Folha (publicado em 2/04/2022)
Diversos argumentos justificam as políticas de ação afirmativa. A diversidade no ambiente universitário é um valor em si. Ajuda na construção de um sentido de pertencimento de todos à sociedade e colabora para desenvolver a empatia entre os diferentes.
Associados à raça há estereótipos que foram construídos ao longo de séculos. O racismo estrutural é um equilíbrio de expectativas autorrealizáveis muito persistente.
Suponha que a sociedade seja constituída por dois tipos de indivíduos, os verdes e os azuis. Se todos, inclusive os verdes, acharem que os verdes são piores sob algum critério, por exemplo, que sejam menos produtivos no trabalho, o comportamento de todos, os azuis e verdes, será tal que validará a hipótese inicial. Todos se comportarão como se de fato os verdes fossem piores e, portanto, os verdes serão piores.
Por exemplo, suponha que se acredite que verdes são mais propensos a assaltar táxis. Os possíveis usuários verdes de táxis não-assaltantes ficarão constrangidos com a situação e tenderão, na média, a empregar outros meios de transporte. No frigir dos ovos, os verdes usuários de táxi serão mais propensos a assaltar.
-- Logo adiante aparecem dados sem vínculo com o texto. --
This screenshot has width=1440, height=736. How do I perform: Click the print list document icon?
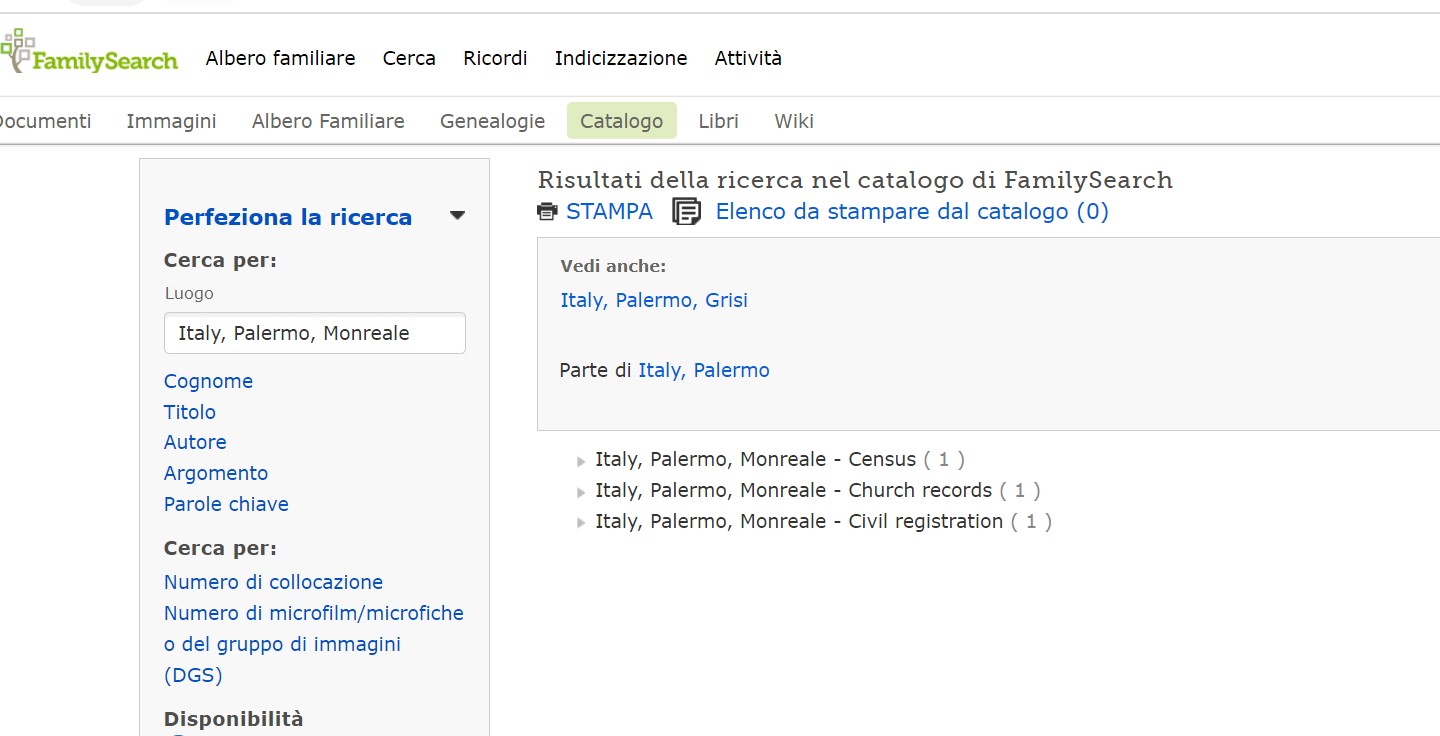coord(687,212)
Argumentos como este estão elaborados de forma simples e elegante em “The Anatomy of Racial Inequality” (A anatomia da desigualdade racial), de Glenn Loury, infelizmente não traduzido.
As políticas de ação afirmativa estimulam a criação de exemplos positivos, isto é, que contribuam na construção de profissionais que sirvam de modelos e ajudem a quebrar o equilíbrio de expectativas autorrealizáveis.
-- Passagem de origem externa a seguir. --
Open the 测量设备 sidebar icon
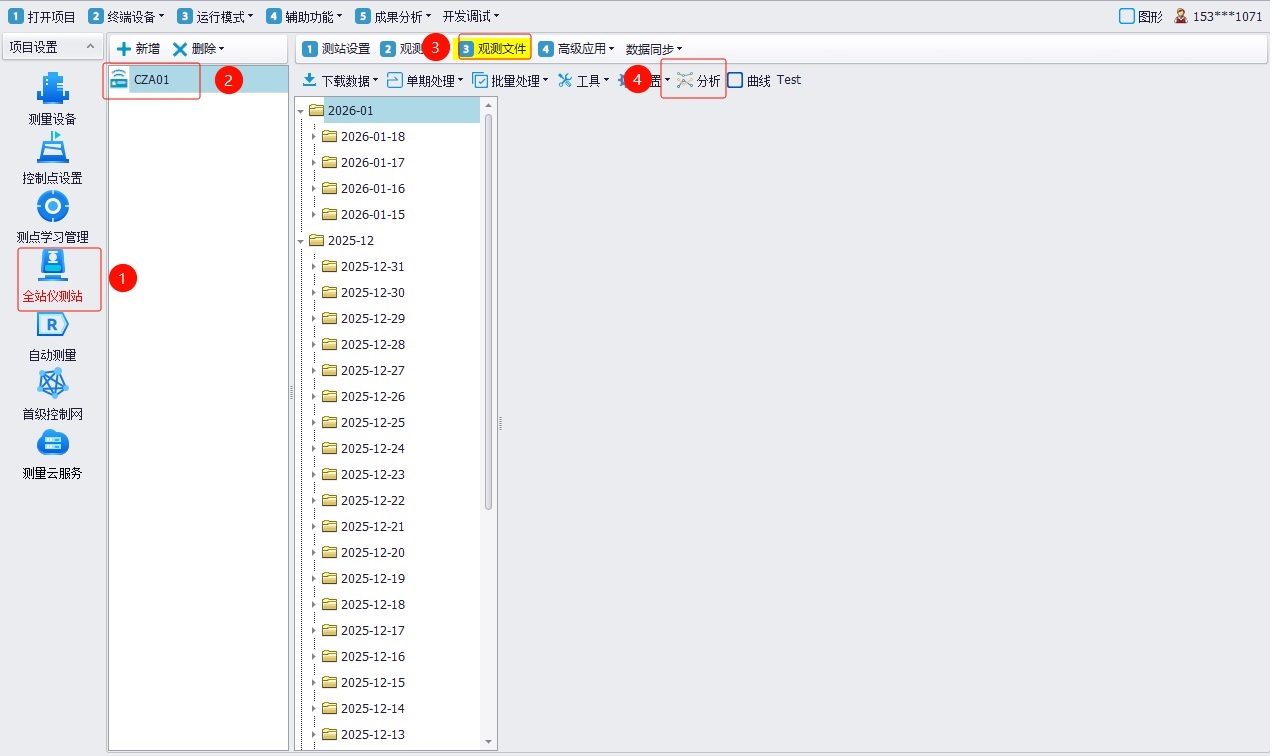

Há, no entanto, argumentos meritocráticos. A disputa como ocorria antes da lei de cotas por vagas nas universidades não garantia a seleção do melhor candidato. A vaga era definida exclusivamente em função da nota. A nota não é um bom critério para prever o desempenho acadêmico e profissional do aluno se as condições de preparação para o vestibular entre as pessoas tenham sido diferentes.
Um aluno mediano que teve inúmeras oportunidades de se preparar pode ter melhor nota do que um aluno melhor, mas que estudou em escolas piores, enfrentando inúmeras dificuldades. Neste caso a cota racial e social funciona da mesma forma que o sistema de rating para regatas de veleiros oceânicos de diferentes desenhos.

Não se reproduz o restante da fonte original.